[Text provided]

----- Original Message -----
> Hi All,
> 
> I wanted to re-raise Ted's suggestion regarding the need for a better
> Messenger API for handling reply-to's.
> 
> I've could've used this recently while designing a "echo" stress test
> for Messenger.  For my client, I have two requirements:
> 
> 1) I don't want to have to assign a publicly visible address to the
> client in order to receive replies.
> 
> 2) I only want a reply for particular messages.
> 
> I think these two requirements are common enough to merit some
> Messenger API lovin'.
> 
> In that context, Ted's API recommendation makes my life as the client
> writer easier:  It doesn't require me to obtain a reply-to value
> up-front (ie. before calling pn_messenger_put()), and it doesn't
> cause every message to be sent with a reply-to (which, I believe is
> the current case - messenger always adds a reply-to if not set).

[/Text provided]
[Dataset entries]

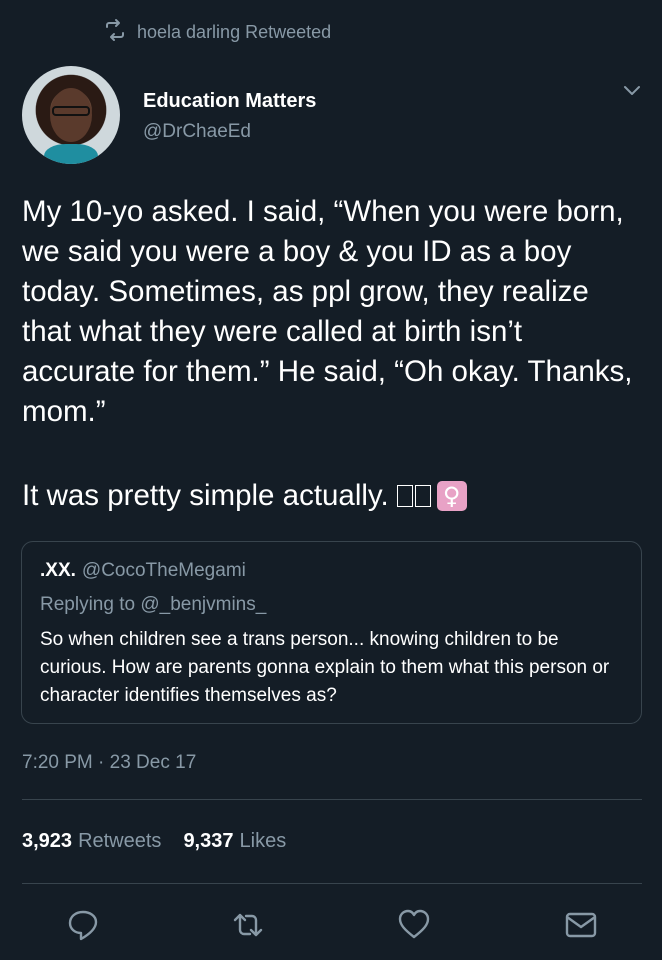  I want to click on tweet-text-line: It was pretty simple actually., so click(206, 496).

[/Dataset entries]
[Dataset entries]

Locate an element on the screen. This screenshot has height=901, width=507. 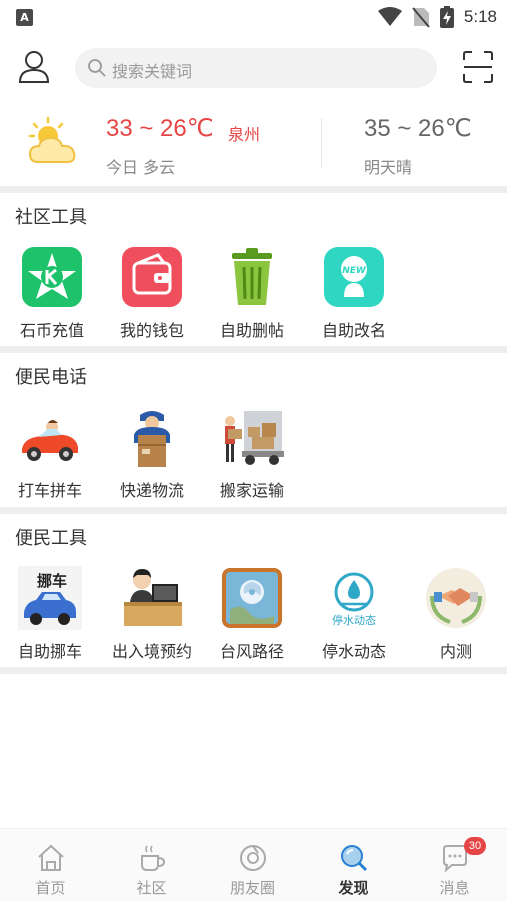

[/Dataset entries]

▸ Work order 1: In the email about the Messenger API, what was the writer designing when a better reply-to API would have helped?
▸ Work order 2: Resume the email about reply-to handling in the Messenger API, starting after its last sentence.

▸ Your response 1: An "echo" stress test for Messenger.

▸ Your response 2:
> 
> I think there's value in Ted's proposal, but I'd recommend a slight
> modification to it: rather than mark the message directly, instead
> indicate to Messenger that a particular message needs its reply-to
> set correctly prior to transmitting it.  For example, we could add a
> flag to pn_messenger_put():
> 
>    msg = pn_message();
>    pn_message_set_address( msg, "peer's remote address" );
>    .... set message contents, cid, etc ...
>    pn_messenger_put( messenger, msg, PN_SET_REPLY_TO );
> 


I think this requires little or no change to the user's mental model, 
which is a _good thing_.

But wouldn't the following be more natural?  :
    
   pn_message_set_address( msg, peer_addr, PN_SET_REPLY_TO );

The address setting is done when your code is thinking about addresses,
and put() only puts.





> 
> Setting the PN_SET_REPLY_TO would cause Messenger to set the reply-to
> properly prior to sending, or signal an error if unable to do so
> (reported via a tracker, as usual).
> 
> This API change would satisfy my two requirements, while keeping the
> whole address management stuff out of my client.
> 
> Thoughts?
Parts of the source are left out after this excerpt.